We obtain more consistent results when specifying the backdoor adjustment using a selected subset of covariates.

CACE estimations

To estimate the Conditional Average Causal Effect (CACE) using CausalEffectEstimation, pandas query strings can be utilized to specify the relevant conditions. Additionally, the Individual Causal Effect (ICE) can be estimated by providing a pandas.DataFrame containing the features of the individual units.

In [20]:
cee.fitTLearner()
tau_hat0 = cee.estimateCausalEffect(conditional="inRelationship == 0")
tau_hat1 = cee.estimateCausalEffect(conditional="inRelationship == 1")

print(f"CACE (inRelationship == 0) = {tau_hat0}")
print(f"CACE (inRelationship == 1) = {tau_hat1}")
CACE (inRelationship == 0) = 0.22769492525674231
CACE (inRelationship == 1) = 0.3438622409117921
In [21]:
cee.fitTLearner()
tau_hat0 = cee.estimateCausalEffect(conditional="isFemale == 0")
tau_hat1 = cee.estimateCausalEffect(conditional="isFemale == 1")

print(f"CACE (isFemale == 0) = {tau_hat0}")

SOURCE EXCERPT:
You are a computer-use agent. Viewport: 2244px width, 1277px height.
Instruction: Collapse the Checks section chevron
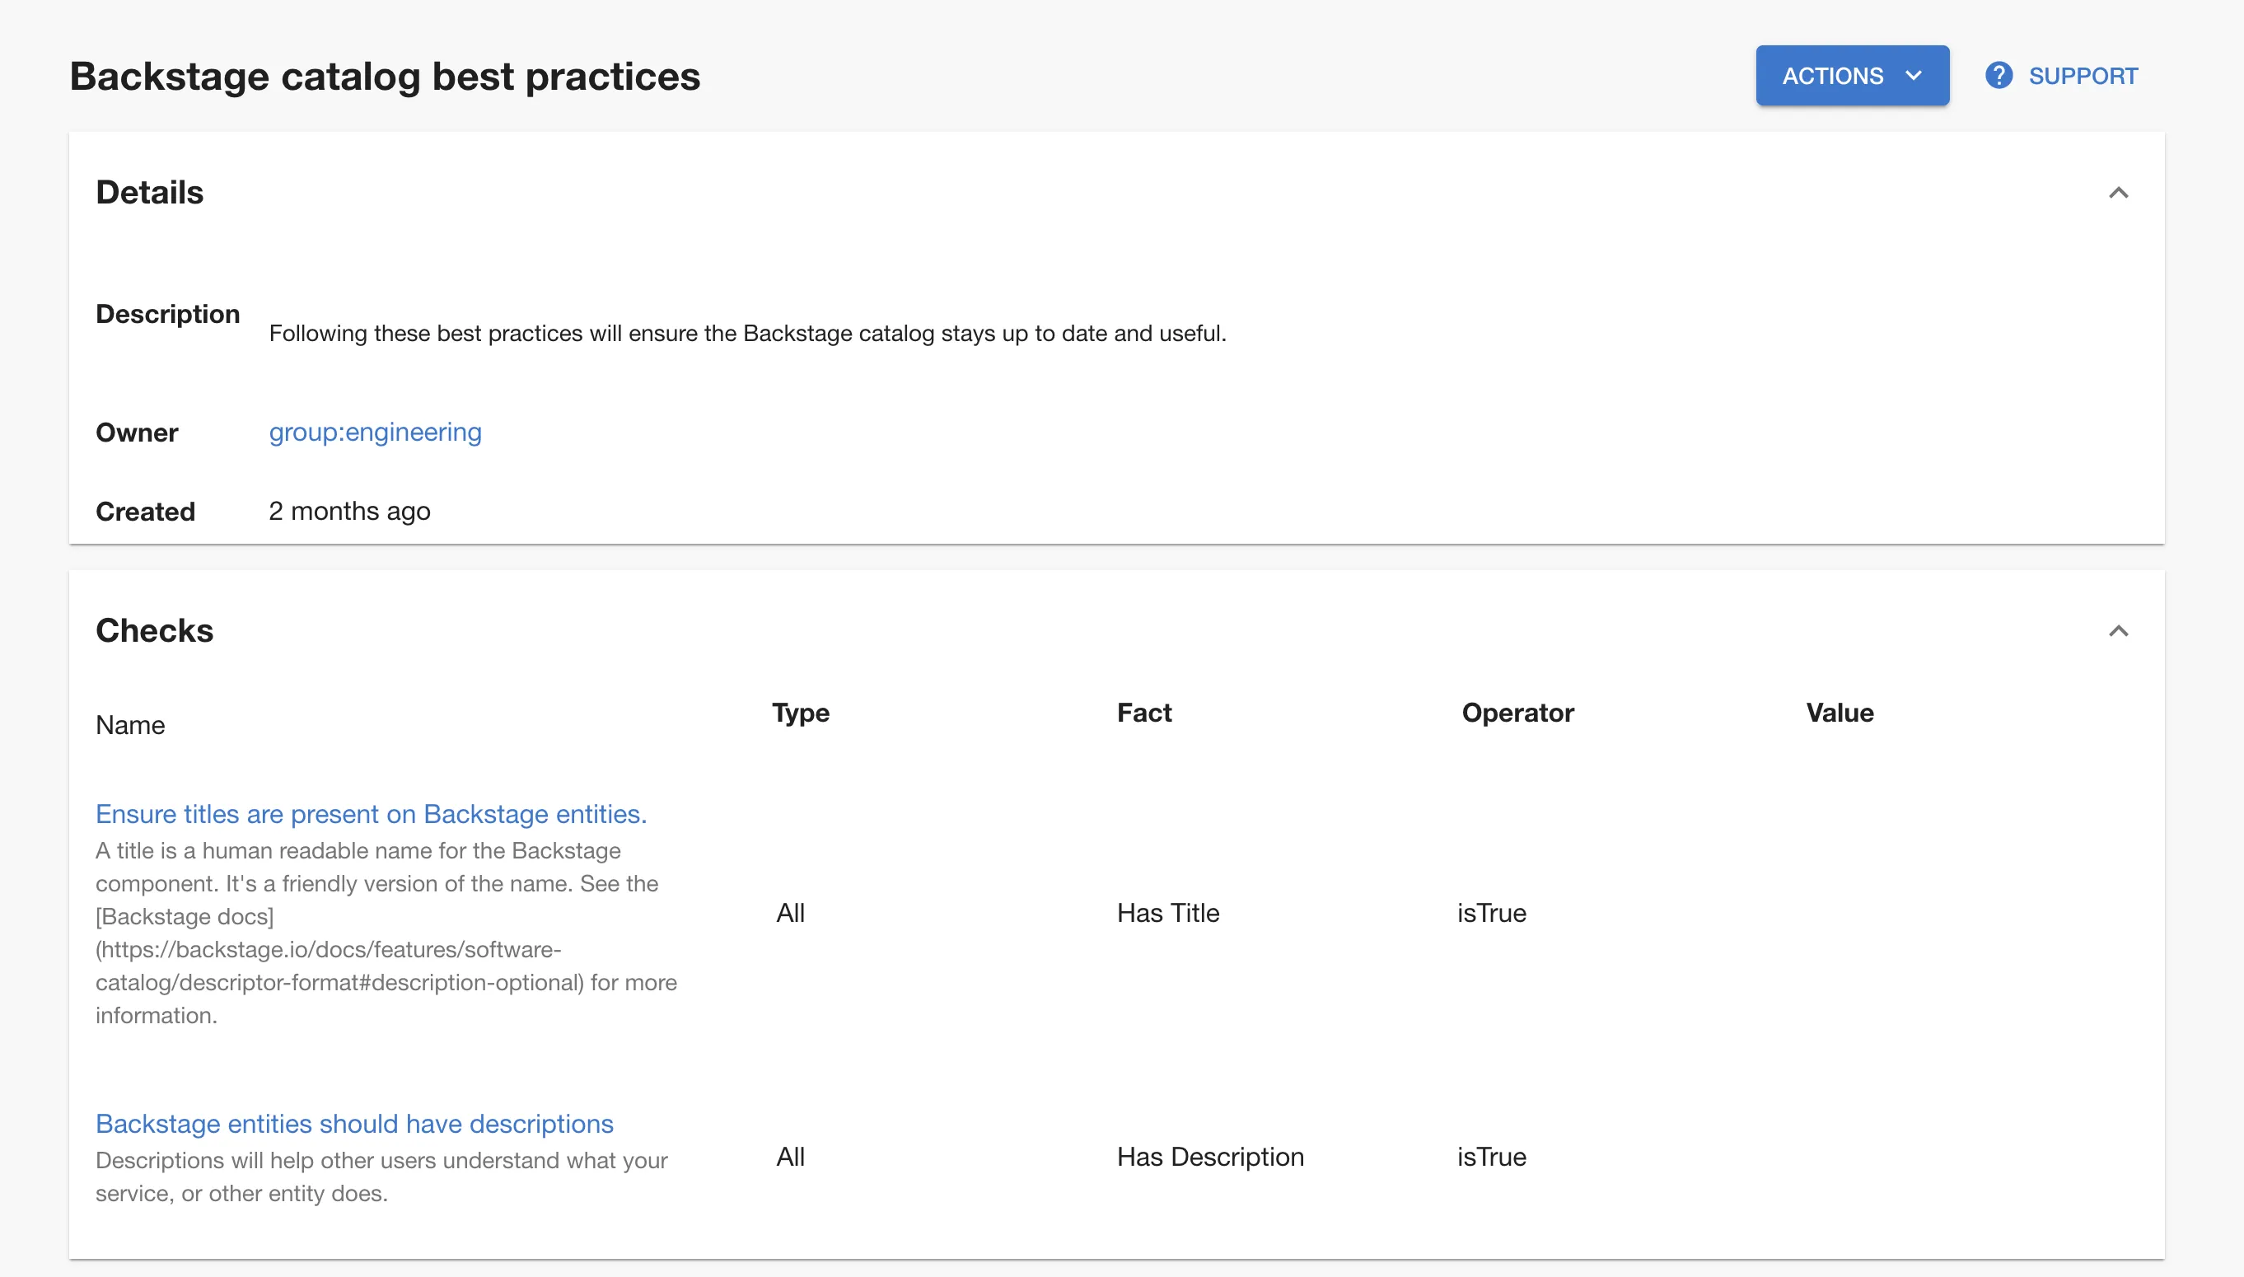[x=2118, y=631]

WHAT THE TASK REQUIRES:
Can you reproduce the whole CACE estimation excerpt word for word? The material comes from a different source than the text.

EXPECTED ANSWER:
We obtain more consistent results when specifying the backdoor adjustment using a selected subset of covariates.

CACE estimations

To estimate the Conditional Average Causal Effect (CACE) using CausalEffectEstimation, pandas query strings can be utilized to specify the relevant conditions. Additionally, the Individual Causal Effect (ICE) can be estimated by providing a pandas.DataFrame containing the features of the individual units.

In [20]:
cee.fitTLearner()
tau_hat0 = cee.estimateCausalEffect(conditional="inRelationship == 0")
tau_hat1 = cee.estimateCausalEffect(conditional="inRelationship == 1")

print(f"CACE (inRelationship == 0) = {tau_hat0}")
print(f"CACE (inRelationship == 1) = {tau_hat1}")
CACE (inRelationship == 0) = 0.22769492525674231
CACE (inRelationship == 1) = 0.3438622409117921
In [21]:
cee.fitTLearner()
tau_hat0 = cee.estimateCausalEffect(conditional="isFemale == 0")
tau_hat1 = cee.estimateCausalEffect(conditional="isFemale == 1")

print(f"CACE (isFemale == 0) = {tau_hat0}")